## The Optimizer

With a loss function, we can tell how well (or poorly!) our neural network is performing. To improve on our model’s performance, we need to adjust the weights and biases. This is what the **optimizer algorithm** does!

### Gradient Descent Optimization

There are many different optimization algorithms. One of the most common is called **gradient descent**.

Imagine we’re on top of a mountain, and our loss function tells us how high up we are. Our goal is to get down the mountain, making the loss function as small as possible. Unfortunately, it’s a dark night, so even with perfect sight we couldn’t see very far.

Suppose (using sight or some kind of radar) we can determine how the mountain slopes around us for about a meter in any direction. With only that information, we might pick where the mountain slopes down the most and move in that direction.

We don’t want to move too far at once, because the mountain slope might change as we move. So we’ll only move a short distance in our chosen direction before pausing and re-evaluating which direction goes downhill the most.

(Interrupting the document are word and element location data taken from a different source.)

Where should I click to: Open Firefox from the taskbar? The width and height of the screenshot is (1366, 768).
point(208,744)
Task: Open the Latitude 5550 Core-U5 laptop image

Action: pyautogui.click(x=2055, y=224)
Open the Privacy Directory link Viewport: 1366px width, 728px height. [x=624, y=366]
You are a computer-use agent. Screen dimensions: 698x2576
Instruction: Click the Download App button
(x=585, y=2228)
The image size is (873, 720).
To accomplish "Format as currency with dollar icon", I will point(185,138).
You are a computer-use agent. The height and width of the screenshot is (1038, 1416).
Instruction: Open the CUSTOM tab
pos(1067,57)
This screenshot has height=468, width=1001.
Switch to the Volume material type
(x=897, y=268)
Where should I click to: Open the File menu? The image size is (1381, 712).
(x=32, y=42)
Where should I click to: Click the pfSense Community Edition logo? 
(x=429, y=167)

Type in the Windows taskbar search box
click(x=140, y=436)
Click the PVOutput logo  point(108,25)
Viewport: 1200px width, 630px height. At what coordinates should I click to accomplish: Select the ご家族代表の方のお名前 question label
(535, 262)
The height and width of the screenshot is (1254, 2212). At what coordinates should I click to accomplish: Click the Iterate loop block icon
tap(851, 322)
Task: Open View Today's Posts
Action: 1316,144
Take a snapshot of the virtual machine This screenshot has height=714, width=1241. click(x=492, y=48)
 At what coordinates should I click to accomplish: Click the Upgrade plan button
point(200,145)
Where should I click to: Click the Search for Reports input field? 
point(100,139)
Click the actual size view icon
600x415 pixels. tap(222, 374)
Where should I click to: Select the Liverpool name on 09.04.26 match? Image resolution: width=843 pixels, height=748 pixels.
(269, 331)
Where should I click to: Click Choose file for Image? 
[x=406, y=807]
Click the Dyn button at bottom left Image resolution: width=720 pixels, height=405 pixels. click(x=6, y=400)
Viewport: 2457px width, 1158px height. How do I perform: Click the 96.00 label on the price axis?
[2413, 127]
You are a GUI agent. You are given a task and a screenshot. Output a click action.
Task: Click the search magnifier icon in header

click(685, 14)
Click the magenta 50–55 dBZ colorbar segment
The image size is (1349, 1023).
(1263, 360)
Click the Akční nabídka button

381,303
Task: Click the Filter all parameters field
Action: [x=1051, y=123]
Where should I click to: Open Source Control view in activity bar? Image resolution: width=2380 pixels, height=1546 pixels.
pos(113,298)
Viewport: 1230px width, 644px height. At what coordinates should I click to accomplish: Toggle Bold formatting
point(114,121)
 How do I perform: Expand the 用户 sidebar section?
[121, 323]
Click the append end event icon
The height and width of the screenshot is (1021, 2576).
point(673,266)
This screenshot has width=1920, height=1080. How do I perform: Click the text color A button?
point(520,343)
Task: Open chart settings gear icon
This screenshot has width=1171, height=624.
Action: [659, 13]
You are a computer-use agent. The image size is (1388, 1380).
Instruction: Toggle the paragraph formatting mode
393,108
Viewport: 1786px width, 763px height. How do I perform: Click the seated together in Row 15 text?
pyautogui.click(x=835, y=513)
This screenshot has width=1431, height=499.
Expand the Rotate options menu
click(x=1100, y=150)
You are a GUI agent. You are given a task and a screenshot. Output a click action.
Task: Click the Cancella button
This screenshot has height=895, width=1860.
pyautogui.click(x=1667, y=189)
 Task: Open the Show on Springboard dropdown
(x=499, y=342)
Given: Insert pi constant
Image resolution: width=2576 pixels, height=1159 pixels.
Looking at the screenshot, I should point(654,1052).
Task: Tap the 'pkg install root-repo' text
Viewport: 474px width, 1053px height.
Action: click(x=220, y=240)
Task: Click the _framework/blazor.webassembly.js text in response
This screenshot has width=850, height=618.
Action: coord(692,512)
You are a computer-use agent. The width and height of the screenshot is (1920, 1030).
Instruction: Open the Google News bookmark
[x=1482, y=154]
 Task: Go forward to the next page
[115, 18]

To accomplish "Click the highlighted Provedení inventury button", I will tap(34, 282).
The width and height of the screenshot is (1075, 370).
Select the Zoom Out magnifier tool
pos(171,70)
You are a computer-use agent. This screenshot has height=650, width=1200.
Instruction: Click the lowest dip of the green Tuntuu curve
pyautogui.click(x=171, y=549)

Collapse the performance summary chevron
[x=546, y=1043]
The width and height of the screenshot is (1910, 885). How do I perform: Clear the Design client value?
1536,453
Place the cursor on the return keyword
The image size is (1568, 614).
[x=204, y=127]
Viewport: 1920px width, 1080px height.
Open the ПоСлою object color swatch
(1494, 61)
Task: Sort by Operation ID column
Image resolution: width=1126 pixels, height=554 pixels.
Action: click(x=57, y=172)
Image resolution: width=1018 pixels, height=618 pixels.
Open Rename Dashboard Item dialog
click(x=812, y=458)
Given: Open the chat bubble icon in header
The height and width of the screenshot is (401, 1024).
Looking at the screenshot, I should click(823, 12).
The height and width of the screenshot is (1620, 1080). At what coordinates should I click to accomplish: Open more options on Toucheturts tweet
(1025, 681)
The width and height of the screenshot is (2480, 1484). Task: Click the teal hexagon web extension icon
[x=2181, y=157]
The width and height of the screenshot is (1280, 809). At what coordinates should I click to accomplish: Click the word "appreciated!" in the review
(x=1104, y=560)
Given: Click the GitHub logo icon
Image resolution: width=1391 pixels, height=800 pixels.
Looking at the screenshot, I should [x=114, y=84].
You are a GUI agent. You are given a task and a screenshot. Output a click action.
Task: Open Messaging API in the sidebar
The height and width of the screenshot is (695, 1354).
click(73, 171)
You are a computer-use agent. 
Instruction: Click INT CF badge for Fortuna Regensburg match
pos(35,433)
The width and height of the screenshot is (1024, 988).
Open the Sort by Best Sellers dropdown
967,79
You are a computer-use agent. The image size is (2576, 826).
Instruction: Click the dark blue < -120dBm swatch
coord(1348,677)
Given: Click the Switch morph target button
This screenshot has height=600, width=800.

This strategy is essentially how gradient descent works! It uses calculus to determine the gradients of the loss function. These **gradients** are the direction signs that indicate which way to adjust the weights and biases in order to decrease the loss function.

### Learning Rate

How far to move at each step is called the **learning rate**. Choosing a learning rate involves some tradeoffs:

- a learning rate too high may cause the model to move too quickly and miss the lowest point
- a learning rate too small may cause the model to learn slowly or get stuck

The learning rate is a classic example of what we call **hyperparameters** – values tuned and tweaked by ML engineers during training to improve performance of the model. The process of adjusting hyperparameters in search of the best model performance is called **hyperparameter** tuning.

### Using Optimizers in PyTorch

A popular optimizer in PyTorch, called **Adam**, uses gradient descent with a few extra bells and whistles (like adjusting the learning rate dynamically during training). To use Adam, we’ll use the syntax

```python
import torch.optim as optim
optimizer = optim.Adam(model.parameters(), lr=0.01)
```

where
- `model.parameters()` tells Adam what our current weights and biases are
- `lr=0.01` tells Adam to set the learning rate to `0.01`

To apply Adam to a neural network, we need to perform the:
1. **backwards pass**: calculate the gradients of the loss function (these determine the “downward” direction)
2. **step**: use the gradients to update the weights and biases.

The syntax is
```python
# compute the loss
MSE = loss(predictions, y)
# backward pass to determine "downward" direction
MSE.backward()
# apply the optimizer to update weights and biases
optimizer.step()
```

Note that `backward` is applied to the computed loss, not the loss function. This is why the output of the `loss` function includes the parameter `grad_fn=<MseLossBackward0>`. This parameter is the function used to perform the backwards pass.